Request A:
Copy the listing below word for word, starting from its first line and continuing up to and including the line that contains "center [56, 37].".

The Bundesliga's global audience, by the numbers

170 million live views in 2024-25 alone. An 811% increase on a decade earlier. A €4.48 billion domestic media-rights cycle running through 2029. First-of-its-kind YouTube creator broadcast deals in the UK. A short, sourced look at where the audience is actually going.

About this brief

This brief uses figures published by the DFL Deutsche Fußball Liga, broadcast-rights trade press, and FIFA's projections for the 2026 World Cup cycle. Every quantitative claim is sourced inline. International expansion details reflect agreements and announcements as of the publication date.

Audience and rights figures change over time; this brief reflects the most recent publicly reported numbers at the time of writing. Corrections welcome at offers@fussball.tv.

The Bundesliga occupies an unusual position in European football. By measure of pure international broadcast revenue, it has long sat behind the Premier League. By every measure of audience trajectory, fan growth, and distribution innovation, it is one of the most aggressively expanding properties in the sport. Both of those things are true at the same time, and both matter for any business considering a long-term investment in a German-language football brand.

This is the short read on the underlying numbers, drawn from the league's own published reporting and from independent industry analysis. Each figure is sourced.

Live audience

According to figures published by the Deutsche Fußball Liga (DFL) in November 2025, the Bundesliga registered 170 million live views during the 2024-25 season — an average of approximately 5 million live views per match day. That figure represents an 811% increase on the equivalent total a decade earlier.1

170M
Live Bundesliga views, 2024-25 season.
Source: DFL, Nov 2025
+811%
Decade-on-decade increase in total live views.
Source: DFL, Nov 2025
500M+
Bundesliga social-media video views, past season.
Source: DFL, Nov 2025

Both numbers belong on the desk of anyone modelling the German football category for the next four years. A category whose total reported audience is up nearly an order of magnitude in a decade is not a quaint regional sport. It is a category whose ceiling has not yet been tested.

Domestic media rights

For the four-year cycle beginning with the 2025-26 season, the DFL secured a domestic media-rights deal valued at €4.48 billion. That equates to an average of €1.12 billion per season, representing a roughly 2% increase over the previous cycle.2 In a European media landscape that has otherwise been characterised by stagnation and, in some cases, decline, that modest increase has been treated as a meaningful win for the league.

Request B:
According to the Bundesliga audience brief, what was the value of the domestic media-rights deal the DFL secured for the four-year cycle beginning with the 2025-26 season?

Exercise material:
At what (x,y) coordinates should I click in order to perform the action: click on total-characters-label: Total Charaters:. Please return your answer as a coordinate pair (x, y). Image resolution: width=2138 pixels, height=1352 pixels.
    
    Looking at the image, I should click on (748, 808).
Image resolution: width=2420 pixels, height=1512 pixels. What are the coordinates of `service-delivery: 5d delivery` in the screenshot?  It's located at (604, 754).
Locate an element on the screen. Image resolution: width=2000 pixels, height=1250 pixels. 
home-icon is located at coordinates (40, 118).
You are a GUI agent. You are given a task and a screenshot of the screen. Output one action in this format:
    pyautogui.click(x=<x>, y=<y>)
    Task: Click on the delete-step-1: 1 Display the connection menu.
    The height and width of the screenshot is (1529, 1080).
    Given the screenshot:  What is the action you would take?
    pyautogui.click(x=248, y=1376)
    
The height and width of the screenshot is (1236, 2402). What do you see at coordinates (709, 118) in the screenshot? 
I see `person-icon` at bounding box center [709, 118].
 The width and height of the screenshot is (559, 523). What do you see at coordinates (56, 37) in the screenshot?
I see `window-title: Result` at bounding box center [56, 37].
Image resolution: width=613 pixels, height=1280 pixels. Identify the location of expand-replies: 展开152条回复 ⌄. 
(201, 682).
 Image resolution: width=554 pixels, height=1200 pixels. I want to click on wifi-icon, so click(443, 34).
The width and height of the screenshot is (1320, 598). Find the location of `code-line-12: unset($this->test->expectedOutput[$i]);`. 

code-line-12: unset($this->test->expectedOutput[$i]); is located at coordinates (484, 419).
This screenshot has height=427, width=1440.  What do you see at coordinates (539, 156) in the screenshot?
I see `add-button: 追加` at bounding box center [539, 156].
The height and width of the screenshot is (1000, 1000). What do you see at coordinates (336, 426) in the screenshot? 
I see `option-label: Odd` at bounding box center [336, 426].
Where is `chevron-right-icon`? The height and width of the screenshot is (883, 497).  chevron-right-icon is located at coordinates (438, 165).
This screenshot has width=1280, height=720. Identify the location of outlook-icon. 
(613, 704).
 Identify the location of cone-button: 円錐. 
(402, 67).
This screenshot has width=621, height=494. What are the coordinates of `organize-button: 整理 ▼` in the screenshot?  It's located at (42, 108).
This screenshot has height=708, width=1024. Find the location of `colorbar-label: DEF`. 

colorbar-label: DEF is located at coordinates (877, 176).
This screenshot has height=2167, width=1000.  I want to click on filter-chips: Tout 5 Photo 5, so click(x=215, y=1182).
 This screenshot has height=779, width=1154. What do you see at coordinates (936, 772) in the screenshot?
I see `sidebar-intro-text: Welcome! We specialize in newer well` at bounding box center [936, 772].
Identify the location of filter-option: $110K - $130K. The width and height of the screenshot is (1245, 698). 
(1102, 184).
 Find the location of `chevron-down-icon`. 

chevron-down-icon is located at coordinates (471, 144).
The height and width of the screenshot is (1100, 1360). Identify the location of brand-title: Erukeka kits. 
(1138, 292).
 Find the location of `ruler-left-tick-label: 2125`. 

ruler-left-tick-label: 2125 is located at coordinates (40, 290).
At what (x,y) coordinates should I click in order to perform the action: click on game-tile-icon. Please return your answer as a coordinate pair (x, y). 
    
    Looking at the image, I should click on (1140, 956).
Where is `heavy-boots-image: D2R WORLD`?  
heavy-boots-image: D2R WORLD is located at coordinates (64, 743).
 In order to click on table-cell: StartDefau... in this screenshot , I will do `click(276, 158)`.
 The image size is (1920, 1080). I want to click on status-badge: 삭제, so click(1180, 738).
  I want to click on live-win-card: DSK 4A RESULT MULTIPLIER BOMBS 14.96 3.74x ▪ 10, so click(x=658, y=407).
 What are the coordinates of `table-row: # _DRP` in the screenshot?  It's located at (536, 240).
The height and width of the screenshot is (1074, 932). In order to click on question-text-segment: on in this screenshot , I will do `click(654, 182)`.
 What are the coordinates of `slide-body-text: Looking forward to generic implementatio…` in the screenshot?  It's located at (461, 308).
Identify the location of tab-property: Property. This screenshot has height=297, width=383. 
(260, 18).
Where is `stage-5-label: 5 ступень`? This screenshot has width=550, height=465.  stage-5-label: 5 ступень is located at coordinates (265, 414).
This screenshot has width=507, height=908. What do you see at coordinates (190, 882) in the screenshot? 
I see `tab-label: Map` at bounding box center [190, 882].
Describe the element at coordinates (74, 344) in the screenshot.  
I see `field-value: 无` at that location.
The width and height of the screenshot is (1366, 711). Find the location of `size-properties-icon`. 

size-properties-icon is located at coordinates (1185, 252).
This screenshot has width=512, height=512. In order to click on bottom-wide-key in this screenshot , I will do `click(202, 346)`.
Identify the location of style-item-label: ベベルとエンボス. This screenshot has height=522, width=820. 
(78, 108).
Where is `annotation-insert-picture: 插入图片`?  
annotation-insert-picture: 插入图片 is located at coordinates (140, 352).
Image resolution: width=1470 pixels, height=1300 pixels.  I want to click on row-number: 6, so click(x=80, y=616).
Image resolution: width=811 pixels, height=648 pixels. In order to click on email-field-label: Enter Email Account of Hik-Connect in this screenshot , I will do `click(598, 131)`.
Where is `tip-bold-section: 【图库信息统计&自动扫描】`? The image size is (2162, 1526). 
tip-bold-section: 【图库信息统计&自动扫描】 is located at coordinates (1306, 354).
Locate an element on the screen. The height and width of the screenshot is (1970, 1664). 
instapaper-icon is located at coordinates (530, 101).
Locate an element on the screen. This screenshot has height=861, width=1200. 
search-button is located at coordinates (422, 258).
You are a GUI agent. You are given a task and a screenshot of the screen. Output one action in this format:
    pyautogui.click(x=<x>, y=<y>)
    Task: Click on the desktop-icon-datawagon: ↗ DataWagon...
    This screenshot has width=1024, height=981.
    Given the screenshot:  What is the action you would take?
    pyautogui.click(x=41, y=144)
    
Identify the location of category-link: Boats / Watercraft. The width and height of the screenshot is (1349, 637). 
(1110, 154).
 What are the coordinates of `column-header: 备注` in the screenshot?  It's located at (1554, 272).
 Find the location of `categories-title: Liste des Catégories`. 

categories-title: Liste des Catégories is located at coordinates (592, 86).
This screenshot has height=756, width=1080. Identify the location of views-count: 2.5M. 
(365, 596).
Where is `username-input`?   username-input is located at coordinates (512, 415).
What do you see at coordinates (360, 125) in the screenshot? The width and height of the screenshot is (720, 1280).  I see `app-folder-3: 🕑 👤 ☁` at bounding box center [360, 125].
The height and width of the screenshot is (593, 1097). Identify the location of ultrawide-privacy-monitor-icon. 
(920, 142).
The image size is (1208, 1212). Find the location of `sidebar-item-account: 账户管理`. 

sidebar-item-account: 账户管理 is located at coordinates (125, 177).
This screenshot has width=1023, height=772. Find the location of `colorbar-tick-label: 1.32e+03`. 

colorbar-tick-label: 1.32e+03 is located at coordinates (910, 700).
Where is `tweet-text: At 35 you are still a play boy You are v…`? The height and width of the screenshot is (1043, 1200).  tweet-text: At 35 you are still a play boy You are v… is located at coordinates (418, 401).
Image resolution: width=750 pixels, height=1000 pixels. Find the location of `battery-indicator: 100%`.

Task result A:
At what (x,y) coordinates should I click in order to perform the action: click on total-characters-label: Total Charaters:. Please return your answer as a coordinate pair (x, y). Image resolution: width=2138 pixels, height=1352 pixels.
    
    Looking at the image, I should click on (748, 808).
Image resolution: width=2420 pixels, height=1512 pixels. What are the coordinates of `service-delivery: 5d delivery` in the screenshot?  It's located at (604, 754).
Locate an element on the screen. Image resolution: width=2000 pixels, height=1250 pixels. 
home-icon is located at coordinates (40, 118).
You are a GUI agent. You are given a task and a screenshot of the screen. Output one action in this format:
    pyautogui.click(x=<x>, y=<y>)
    Task: Click on the delete-step-1: 1 Display the connection menu.
    The height and width of the screenshot is (1529, 1080).
    Given the screenshot:  What is the action you would take?
    pyautogui.click(x=248, y=1376)
    
The height and width of the screenshot is (1236, 2402). What do you see at coordinates (709, 118) in the screenshot? 
I see `person-icon` at bounding box center [709, 118].
 The width and height of the screenshot is (559, 523). What do you see at coordinates (56, 37) in the screenshot?
I see `window-title: Result` at bounding box center [56, 37].

Task result B:
€4.48 billion